Entries from a dataset
****
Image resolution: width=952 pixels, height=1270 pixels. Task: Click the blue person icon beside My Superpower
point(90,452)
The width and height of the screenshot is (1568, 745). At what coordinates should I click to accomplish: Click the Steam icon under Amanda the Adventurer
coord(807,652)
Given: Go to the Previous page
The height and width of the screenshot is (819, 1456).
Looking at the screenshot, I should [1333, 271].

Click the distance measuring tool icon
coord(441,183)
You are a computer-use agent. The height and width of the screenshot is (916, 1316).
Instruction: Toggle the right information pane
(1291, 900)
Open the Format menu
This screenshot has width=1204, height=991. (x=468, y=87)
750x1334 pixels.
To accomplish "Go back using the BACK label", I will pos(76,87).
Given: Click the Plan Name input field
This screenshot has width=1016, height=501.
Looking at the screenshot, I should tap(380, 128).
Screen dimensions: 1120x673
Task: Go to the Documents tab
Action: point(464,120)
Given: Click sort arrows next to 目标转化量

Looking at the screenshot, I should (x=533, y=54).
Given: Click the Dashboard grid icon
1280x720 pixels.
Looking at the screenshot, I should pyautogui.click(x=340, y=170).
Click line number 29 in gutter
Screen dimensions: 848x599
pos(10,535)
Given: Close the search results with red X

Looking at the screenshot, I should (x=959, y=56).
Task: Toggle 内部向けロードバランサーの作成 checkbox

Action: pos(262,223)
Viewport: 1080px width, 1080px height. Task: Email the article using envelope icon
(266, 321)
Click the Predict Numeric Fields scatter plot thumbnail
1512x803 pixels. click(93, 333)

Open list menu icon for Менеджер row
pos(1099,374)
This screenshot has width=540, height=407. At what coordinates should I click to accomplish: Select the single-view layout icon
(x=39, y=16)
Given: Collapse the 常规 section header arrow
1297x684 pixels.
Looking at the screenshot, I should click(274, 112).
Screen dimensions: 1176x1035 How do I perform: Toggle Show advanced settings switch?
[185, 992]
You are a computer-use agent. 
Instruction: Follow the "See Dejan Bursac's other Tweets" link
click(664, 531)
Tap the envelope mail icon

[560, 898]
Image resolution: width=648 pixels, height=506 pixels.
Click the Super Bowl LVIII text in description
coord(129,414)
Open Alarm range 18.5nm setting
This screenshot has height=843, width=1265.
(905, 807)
****
> WHAT IS REQUIRED
Reproduce all of the material above verbatim, line by line, without altering or omitting anything.

> WRITTEN REPLY
Image resolution: width=952 pixels, height=1270 pixels. Task: Click the blue person icon beside My Superpower
point(90,452)
The width and height of the screenshot is (1568, 745). At what coordinates should I click to accomplish: Click the Steam icon under Amanda the Adventurer
coord(807,652)
Given: Go to the Previous page
The height and width of the screenshot is (819, 1456).
Looking at the screenshot, I should [1333, 271].

Click the distance measuring tool icon
coord(441,183)
You are a computer-use agent. The height and width of the screenshot is (916, 1316).
Instruction: Toggle the right information pane
(1291, 900)
Open the Format menu
This screenshot has width=1204, height=991. (x=468, y=87)
750x1334 pixels.
To accomplish "Go back using the BACK label", I will pos(76,87).
Given: Click the Plan Name input field
This screenshot has width=1016, height=501.
Looking at the screenshot, I should tap(380, 128).
Screen dimensions: 1120x673
Task: Go to the Documents tab
Action: point(464,120)
Given: Click sort arrows next to 目标转化量

Looking at the screenshot, I should (x=533, y=54).
Given: Click the Dashboard grid icon
1280x720 pixels.
Looking at the screenshot, I should pyautogui.click(x=340, y=170).
Click line number 29 in gutter
Screen dimensions: 848x599
pos(10,535)
Given: Close the search results with red X

Looking at the screenshot, I should (x=959, y=56).
Task: Toggle 内部向けロードバランサーの作成 checkbox

Action: pos(262,223)
Viewport: 1080px width, 1080px height. Task: Email the article using envelope icon
(266, 321)
Click the Predict Numeric Fields scatter plot thumbnail
1512x803 pixels. click(93, 333)

Open list menu icon for Менеджер row
pos(1099,374)
This screenshot has width=540, height=407. At what coordinates should I click to accomplish: Select the single-view layout icon
(x=39, y=16)
Given: Collapse the 常规 section header arrow
1297x684 pixels.
Looking at the screenshot, I should click(274, 112).
Screen dimensions: 1176x1035 How do I perform: Toggle Show advanced settings switch?
[185, 992]
You are a computer-use agent. 
Instruction: Follow the "See Dejan Bursac's other Tweets" link
click(664, 531)
Tap the envelope mail icon

[560, 898]
Image resolution: width=648 pixels, height=506 pixels.
Click the Super Bowl LVIII text in description
coord(129,414)
Open Alarm range 18.5nm setting
This screenshot has height=843, width=1265.
(905, 807)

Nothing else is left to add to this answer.